Uma técnica de ataque nunca antes descoberta permite a infiltração de VMware ESXi hypervisors. Os cibercriminosos desconhecidos utilizaram a técnica, na prática para atacar organizações. Isto é revelado pela empresa de segurança Mandiant num novo relatório.
VMware ESXi é um dos hipervisores mais utilizados em todo o mundo. Uma técnica de ataque nunca antes descoberta torna possível a infiltração do hipervisor. A empresa de segurança Mandiant descobriu em abril de 2022 que a técnica tem sido utilizada por cibercriminosos desconhecidos para atacar organizações. O relatório foi publicado recentemente.
Pacotes de Instalação vSphere
A técnica torna possível infiltrar-se no ambiente ESXi de um alvo. A Mandiant encontrou o malware em “menos de dez organizações”. A escala do problema parece limitada, mas as aparências são enganosas. VMware ESXi é extremamente popular e o método permite aos atacantes sequestrar um hipervisor inteiro. Os danos potenciais são enormes.
Um atacante precisa de acesso de gestão para abusar da técnica. O acesso de gestão permite a um atacante implantar pacotes de instalação vSphere maliciosos (VIBs). O malware permite que o acesso de gestão ao VMware ESXi seja mantido mesmo após uma reinicialização. Os atacantes podem enviar e executar comandos para hipervisores em máquinas virtuais (VMs), manipular logs de hipervisores e trocar ficheiros entre VMs.
VMware não é a causa
A Mandiant não tem provas de que os perpetradores do incidente descoberto tenham explorado uma vulnerabilidade no VMware ESXi para obterem acesso de gestão. Portanto, o VMware não é a causa do problema. As VIBs são uma parte importante e legítima da ESXi. “Os pacotes são geralmente utilizados pelos administradores para implementar atualizações e manter sistemas”, explicou Mandiant. “No entanto, os atacantes utilizaram os pacotes para manter o acesso aos hipervisores ESXi”.
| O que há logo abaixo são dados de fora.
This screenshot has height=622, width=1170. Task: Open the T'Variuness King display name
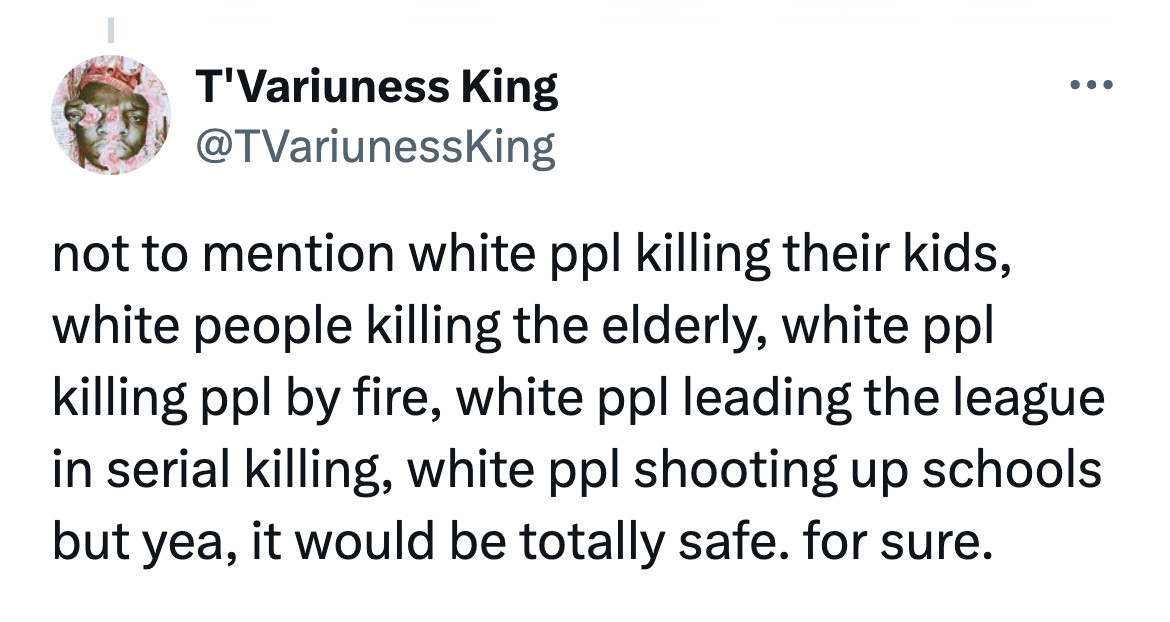click(377, 88)
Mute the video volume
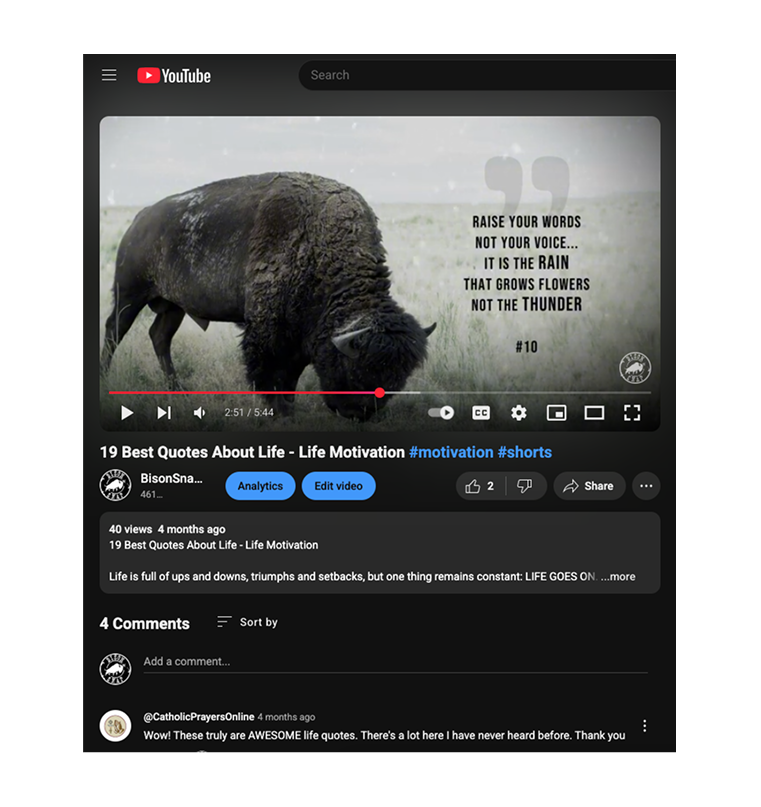 (x=200, y=412)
A identidade dos cibercriminosos é desconhecida. O relatório sugere que a técnica tem sido utilizada para múltiplos ataques no passado, mas a Mandiant não sabe se o(s) autor(es) pertence(m) ao mesmo grupo ou coligação. A organização chama à ameaça UNC3886. “Dada a natureza altamente direcionada e evasiva desta intrusão, suspeitamos que a UNC3886 está relacionada com a espionagem cibernética”.
Prevenir
No relatório de investigação, a Mandiant descreve os detalhes técnicos do método de ataque. A organização afirma que um atacante precisa de muito conhecimento sobre ESXi e VMware para utilizar a técnica. No entanto, Mandiant espera uma onda de ataques semelhantes a curto prazo.
O relatório da investigação é público, permite que os cibercriminosos imitem o método. Assim, a Mandiant escreveu um blog abrangente sobre a segurança de ambientes ESXi. Os passos permitem evitar ataques semelhantes.